A new sound echoed from above. It was the sound of a heavy, metallic body scraping against the floor as it got to its feet. It was followed by a roar of pure, synthesized rage that seemed to shake the very walls of the shaft. It was a sound of fury and frustration, the sound of a predator whose prey had just pricked it with a thorn.

The Exiles looked up, their faces pale in the harsh glare of the floodlights. Their bravado, their greedy confidence, vanished in an instant. Their bluff had been called. My "imaginary" monster was real.

"What is that thing?" one of them stammered, his modified rifle trembling in his hands.

The red eye of the Ghost Enforcer appeared at the edge of the shaft high above. It peered down, its gaze cutting through the darkness like a laser. It saw us in the elevator, trapped and illuminated. Then, its gaze shifted, sweeping over the crowd of armed Exiles on the level below us. Its tactical AI, I prayed, would register them as hostile combatants. Obstacles between it and its primary target.

"You wanted proof, Glitch," I said, my voice calm now, steady. The terror was still there, but it was overlaid with the cold satisfaction of a successful gambit. "There it is. Its name is the Ghost, and it's coming down. And it will kill you all to get to me."

The dynamic had shifted completely. We were no longer just the prize. We were the bait in a trap that was about to snap shut on the Exiles themselves. The cage had two monsters in it now, and they were stuck in the middle. The hunter had become the hunted.

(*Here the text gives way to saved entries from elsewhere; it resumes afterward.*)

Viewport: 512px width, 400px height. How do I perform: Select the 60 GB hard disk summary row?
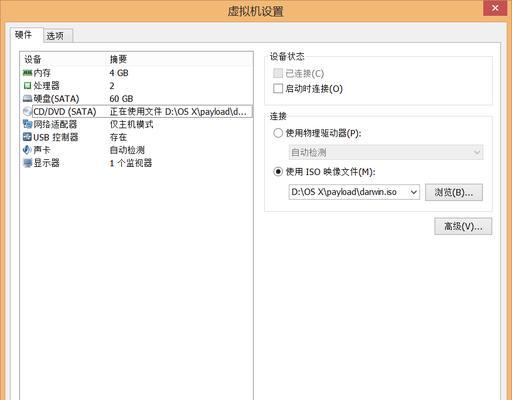[x=136, y=99]
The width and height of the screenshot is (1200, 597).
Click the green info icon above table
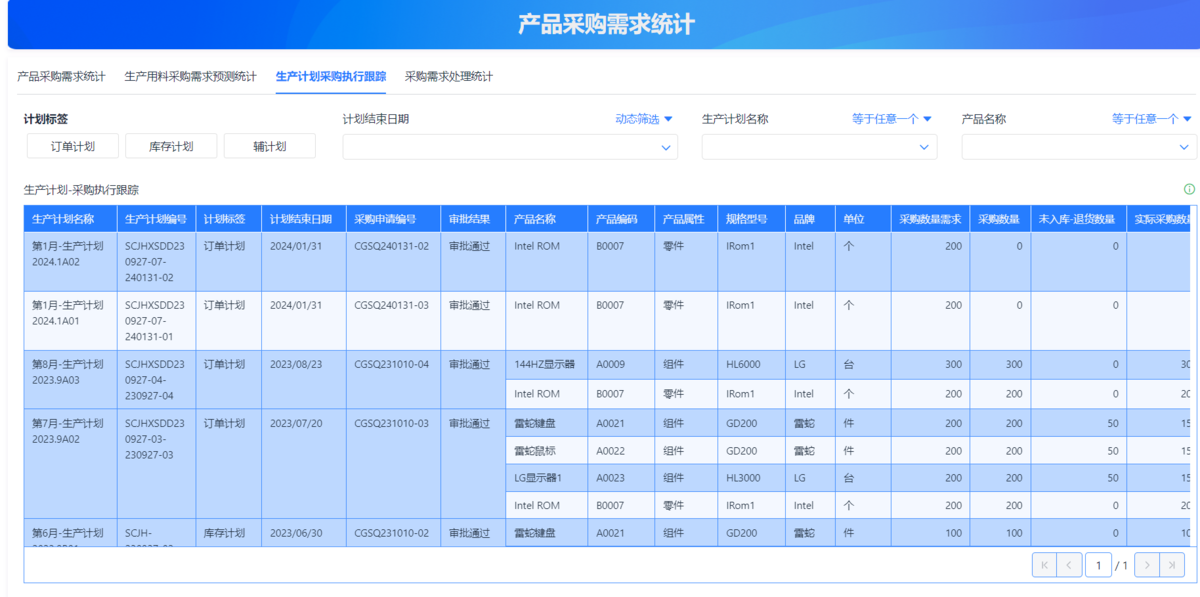[1189, 189]
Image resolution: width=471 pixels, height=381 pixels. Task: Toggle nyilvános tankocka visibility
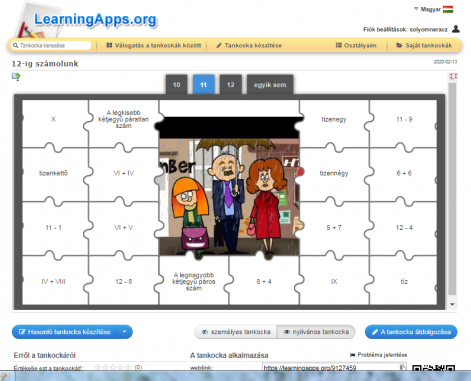[316, 332]
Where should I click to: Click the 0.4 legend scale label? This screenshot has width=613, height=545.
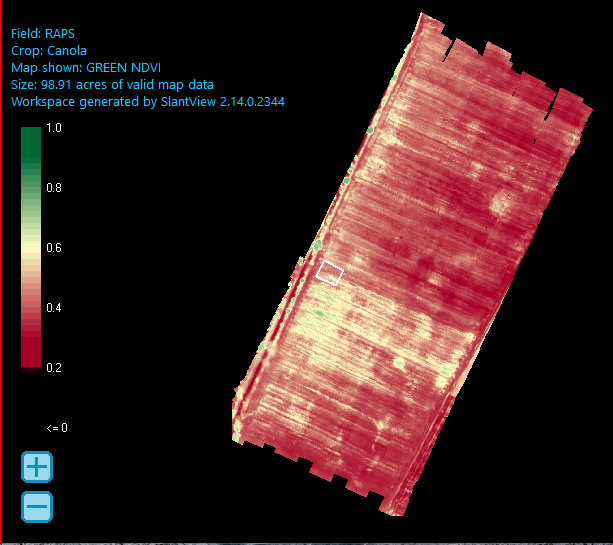54,308
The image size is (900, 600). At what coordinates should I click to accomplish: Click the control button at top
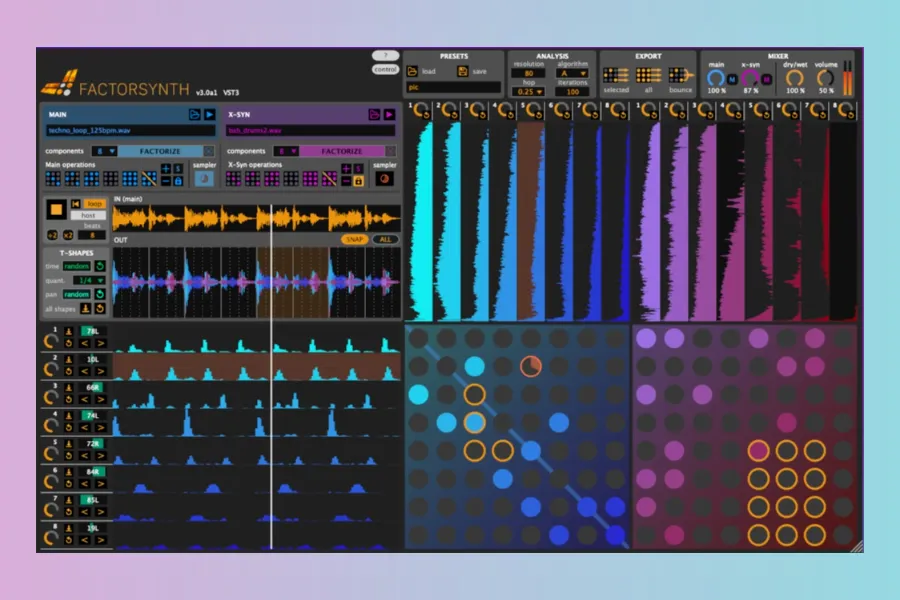385,70
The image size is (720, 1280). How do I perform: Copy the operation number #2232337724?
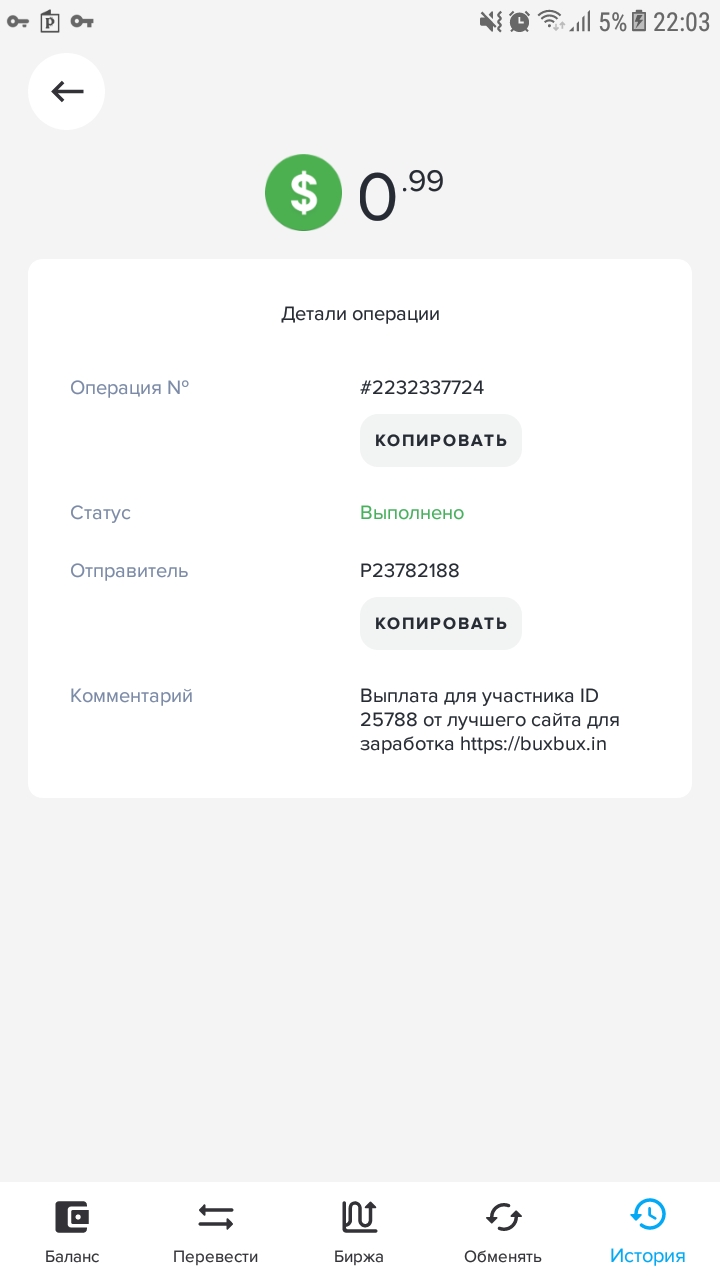point(441,440)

The Enforcer, its arm still damaged and sparking, began to secure a grappling line from its own internal mechanisms. A compartment in its wrist hissed open, and a high-tension cable shot out, its magnetic tip clamping onto a steel beam above. It was preparing to descend.

Glitch and his crew were now faced with a terrible choice: deal with us quickly and then immediately face the wrath of an unknown, powerful System Enforcer, or retreat and lose the bounty forever. Their greed, so powerful just a moment ago, now warred with their primal survival instinct. The tense standoff had just become an active, ticking time bomb. And we were sitting right on top of it.